**What to produce:** Please take the entries below from the first line through the line containing "Given: Toggle off" and repeat them exactly, leaving out everything after.
───── Material for this task ─────
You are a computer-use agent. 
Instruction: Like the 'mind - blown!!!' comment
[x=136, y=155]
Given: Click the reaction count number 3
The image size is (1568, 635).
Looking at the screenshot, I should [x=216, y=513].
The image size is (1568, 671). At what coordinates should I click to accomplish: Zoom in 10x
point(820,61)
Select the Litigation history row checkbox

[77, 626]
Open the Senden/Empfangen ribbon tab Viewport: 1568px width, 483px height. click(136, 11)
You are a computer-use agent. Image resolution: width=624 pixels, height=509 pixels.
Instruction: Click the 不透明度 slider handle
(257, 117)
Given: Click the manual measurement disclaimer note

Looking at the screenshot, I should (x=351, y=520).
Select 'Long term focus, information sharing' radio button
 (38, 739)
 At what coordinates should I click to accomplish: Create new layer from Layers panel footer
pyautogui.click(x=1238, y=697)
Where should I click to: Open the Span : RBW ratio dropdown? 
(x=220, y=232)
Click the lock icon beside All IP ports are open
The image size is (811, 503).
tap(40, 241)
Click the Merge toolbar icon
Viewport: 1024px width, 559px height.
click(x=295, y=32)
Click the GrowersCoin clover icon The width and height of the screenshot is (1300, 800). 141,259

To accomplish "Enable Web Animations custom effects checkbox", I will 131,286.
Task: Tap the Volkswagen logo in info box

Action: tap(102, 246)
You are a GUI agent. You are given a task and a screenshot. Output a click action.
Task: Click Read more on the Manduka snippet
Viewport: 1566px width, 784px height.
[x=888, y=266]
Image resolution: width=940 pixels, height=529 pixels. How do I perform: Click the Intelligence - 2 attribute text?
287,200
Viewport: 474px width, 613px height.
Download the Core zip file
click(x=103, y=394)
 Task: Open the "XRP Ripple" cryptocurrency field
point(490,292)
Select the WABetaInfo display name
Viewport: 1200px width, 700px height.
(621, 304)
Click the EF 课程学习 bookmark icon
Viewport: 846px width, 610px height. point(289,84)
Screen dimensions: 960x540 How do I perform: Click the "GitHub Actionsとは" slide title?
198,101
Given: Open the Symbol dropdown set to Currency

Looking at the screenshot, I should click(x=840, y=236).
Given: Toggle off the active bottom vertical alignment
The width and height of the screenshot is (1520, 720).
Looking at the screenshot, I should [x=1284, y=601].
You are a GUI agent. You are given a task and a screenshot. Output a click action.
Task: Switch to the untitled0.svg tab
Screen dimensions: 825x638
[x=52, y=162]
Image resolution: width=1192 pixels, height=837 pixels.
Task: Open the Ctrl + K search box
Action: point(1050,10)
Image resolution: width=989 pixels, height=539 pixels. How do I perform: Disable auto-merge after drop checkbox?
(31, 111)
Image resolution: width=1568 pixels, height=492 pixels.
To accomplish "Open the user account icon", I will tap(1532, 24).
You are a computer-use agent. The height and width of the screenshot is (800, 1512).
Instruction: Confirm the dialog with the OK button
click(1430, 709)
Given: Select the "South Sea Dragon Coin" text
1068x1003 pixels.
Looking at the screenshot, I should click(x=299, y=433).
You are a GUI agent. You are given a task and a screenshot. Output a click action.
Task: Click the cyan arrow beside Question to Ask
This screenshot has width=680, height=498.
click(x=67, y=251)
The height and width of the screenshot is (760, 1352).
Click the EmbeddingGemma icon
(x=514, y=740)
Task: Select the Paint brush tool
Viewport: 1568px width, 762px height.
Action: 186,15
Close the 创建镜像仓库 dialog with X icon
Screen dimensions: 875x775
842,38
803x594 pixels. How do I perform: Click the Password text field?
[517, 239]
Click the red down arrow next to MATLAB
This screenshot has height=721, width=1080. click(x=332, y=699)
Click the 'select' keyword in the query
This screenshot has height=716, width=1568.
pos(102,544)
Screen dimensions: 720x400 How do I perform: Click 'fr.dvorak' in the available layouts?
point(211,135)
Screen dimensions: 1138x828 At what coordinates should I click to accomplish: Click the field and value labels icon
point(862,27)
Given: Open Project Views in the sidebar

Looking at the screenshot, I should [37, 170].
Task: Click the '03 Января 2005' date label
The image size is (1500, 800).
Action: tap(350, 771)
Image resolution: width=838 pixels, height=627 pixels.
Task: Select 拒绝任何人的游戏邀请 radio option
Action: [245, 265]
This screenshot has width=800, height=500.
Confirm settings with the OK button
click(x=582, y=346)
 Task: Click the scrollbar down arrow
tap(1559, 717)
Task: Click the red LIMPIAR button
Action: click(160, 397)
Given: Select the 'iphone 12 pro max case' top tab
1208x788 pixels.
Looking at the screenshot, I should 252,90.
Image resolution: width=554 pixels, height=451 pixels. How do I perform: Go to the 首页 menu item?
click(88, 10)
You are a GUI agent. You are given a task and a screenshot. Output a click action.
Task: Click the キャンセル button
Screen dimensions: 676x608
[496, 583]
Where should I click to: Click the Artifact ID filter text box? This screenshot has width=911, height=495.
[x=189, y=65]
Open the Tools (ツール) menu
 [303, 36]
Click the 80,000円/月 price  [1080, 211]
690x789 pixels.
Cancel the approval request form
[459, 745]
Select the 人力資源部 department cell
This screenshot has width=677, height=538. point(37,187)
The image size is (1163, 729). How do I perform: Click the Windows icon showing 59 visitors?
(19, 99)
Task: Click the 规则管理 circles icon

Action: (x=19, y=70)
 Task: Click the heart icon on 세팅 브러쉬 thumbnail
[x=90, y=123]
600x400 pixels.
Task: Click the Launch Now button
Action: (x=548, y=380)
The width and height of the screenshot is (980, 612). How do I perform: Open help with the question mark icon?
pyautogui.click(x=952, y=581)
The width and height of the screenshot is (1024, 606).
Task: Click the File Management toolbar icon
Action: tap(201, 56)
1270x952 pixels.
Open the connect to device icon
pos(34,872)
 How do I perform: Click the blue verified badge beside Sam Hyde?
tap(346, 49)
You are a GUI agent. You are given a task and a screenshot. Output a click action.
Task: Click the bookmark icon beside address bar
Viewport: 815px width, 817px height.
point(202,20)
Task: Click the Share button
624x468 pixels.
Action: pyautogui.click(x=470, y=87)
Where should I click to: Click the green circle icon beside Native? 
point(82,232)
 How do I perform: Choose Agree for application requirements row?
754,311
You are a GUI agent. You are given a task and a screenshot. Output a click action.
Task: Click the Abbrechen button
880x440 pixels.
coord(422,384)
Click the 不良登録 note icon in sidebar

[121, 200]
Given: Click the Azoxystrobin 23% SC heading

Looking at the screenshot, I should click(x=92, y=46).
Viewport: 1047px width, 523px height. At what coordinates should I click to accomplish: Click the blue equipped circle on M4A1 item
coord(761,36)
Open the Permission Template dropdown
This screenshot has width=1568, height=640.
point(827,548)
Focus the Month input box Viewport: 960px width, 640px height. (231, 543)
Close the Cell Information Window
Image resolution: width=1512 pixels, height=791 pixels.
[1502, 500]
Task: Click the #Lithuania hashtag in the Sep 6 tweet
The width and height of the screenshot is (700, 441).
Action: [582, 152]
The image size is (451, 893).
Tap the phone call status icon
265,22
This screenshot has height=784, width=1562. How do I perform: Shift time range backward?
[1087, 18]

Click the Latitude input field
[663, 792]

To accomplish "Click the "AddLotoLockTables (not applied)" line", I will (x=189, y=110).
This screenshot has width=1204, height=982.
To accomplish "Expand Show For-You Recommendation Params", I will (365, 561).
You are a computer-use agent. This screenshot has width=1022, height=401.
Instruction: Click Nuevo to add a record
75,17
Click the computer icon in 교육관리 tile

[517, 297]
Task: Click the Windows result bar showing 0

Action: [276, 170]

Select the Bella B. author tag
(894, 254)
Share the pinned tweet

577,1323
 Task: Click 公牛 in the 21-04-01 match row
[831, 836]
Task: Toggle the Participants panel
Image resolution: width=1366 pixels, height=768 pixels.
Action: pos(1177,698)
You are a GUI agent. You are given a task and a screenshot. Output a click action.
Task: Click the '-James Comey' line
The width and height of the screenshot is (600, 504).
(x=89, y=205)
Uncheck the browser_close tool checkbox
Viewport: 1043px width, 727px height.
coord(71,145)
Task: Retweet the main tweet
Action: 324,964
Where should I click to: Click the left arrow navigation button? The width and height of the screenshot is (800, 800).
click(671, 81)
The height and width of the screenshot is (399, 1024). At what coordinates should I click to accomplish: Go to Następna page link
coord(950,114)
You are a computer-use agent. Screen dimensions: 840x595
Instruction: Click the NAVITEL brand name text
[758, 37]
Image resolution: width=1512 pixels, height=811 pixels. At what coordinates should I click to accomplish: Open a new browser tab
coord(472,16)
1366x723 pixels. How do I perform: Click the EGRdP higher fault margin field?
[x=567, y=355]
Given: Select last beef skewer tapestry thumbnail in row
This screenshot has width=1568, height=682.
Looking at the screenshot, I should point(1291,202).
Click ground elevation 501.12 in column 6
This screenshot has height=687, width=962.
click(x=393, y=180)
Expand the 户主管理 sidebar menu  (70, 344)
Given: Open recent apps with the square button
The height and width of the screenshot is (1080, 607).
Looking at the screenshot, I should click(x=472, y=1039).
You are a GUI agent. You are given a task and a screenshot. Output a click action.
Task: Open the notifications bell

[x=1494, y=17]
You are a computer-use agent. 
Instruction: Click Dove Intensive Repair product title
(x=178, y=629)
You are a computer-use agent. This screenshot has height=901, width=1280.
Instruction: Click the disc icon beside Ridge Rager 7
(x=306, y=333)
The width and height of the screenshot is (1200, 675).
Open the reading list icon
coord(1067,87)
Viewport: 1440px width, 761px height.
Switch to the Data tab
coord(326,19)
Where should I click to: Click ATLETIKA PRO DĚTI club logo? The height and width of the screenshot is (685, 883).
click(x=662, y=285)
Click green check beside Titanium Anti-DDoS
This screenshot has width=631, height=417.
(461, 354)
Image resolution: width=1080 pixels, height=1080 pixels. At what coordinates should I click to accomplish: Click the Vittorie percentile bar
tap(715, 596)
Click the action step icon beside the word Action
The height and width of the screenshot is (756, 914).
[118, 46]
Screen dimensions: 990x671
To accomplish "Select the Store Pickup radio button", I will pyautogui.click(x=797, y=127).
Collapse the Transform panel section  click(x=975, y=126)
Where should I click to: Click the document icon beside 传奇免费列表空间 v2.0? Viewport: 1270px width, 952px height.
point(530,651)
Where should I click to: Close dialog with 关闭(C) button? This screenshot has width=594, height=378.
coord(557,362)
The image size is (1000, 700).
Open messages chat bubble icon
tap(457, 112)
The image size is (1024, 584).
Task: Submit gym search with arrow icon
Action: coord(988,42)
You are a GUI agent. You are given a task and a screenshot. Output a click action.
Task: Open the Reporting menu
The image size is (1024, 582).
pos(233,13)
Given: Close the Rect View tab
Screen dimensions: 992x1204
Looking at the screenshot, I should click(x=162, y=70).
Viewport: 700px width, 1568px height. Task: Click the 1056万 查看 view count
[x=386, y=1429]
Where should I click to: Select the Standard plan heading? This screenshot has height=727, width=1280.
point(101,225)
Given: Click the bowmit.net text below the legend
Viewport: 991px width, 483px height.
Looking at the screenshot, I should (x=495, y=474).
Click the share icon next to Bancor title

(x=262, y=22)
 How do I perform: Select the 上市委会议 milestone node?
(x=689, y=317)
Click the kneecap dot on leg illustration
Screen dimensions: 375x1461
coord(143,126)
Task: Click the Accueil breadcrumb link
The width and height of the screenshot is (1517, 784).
─────
**Response to this exercise:**
You are a computer-use agent. 
Instruction: Like the 'mind - blown!!!' comment
[x=136, y=155]
Given: Click the reaction count number 3
The image size is (1568, 635).
Looking at the screenshot, I should [x=216, y=513].
The image size is (1568, 671). At what coordinates should I click to accomplish: Zoom in 10x
point(820,61)
Select the Litigation history row checkbox

[77, 626]
Open the Senden/Empfangen ribbon tab Viewport: 1568px width, 483px height. click(136, 11)
You are a computer-use agent. Image resolution: width=624 pixels, height=509 pixels.
Instruction: Click the 不透明度 slider handle
(257, 117)
Given: Click the manual measurement disclaimer note

Looking at the screenshot, I should (x=351, y=520).
Select 'Long term focus, information sharing' radio button
 (38, 739)
 At what coordinates should I click to accomplish: Create new layer from Layers panel footer
pyautogui.click(x=1238, y=697)
Where should I click to: Open the Span : RBW ratio dropdown? 
(x=220, y=232)
Click the lock icon beside All IP ports are open
The image size is (811, 503).
tap(40, 241)
Click the Merge toolbar icon
Viewport: 1024px width, 559px height.
click(x=295, y=32)
Click the GrowersCoin clover icon The width and height of the screenshot is (1300, 800). 141,259

To accomplish "Enable Web Animations custom effects checkbox", I will 131,286.
Task: Tap the Volkswagen logo in info box

Action: tap(102, 246)
You are a GUI agent. You are given a task and a screenshot. Output a click action.
Task: Click Read more on the Manduka snippet
Viewport: 1566px width, 784px height.
[x=888, y=266]
Image resolution: width=940 pixels, height=529 pixels. How do I perform: Click the Intelligence - 2 attribute text?
287,200
Viewport: 474px width, 613px height.
Download the Core zip file
click(x=103, y=394)
 Task: Open the "XRP Ripple" cryptocurrency field
point(490,292)
Select the WABetaInfo display name
Viewport: 1200px width, 700px height.
(621, 304)
Click the EF 课程学习 bookmark icon
Viewport: 846px width, 610px height. point(289,84)
Screen dimensions: 960x540 How do I perform: Click the "GitHub Actionsとは" slide title?
198,101
Given: Open the Symbol dropdown set to Currency

Looking at the screenshot, I should click(x=840, y=236).
Given: Toggle off the active bottom vertical alignment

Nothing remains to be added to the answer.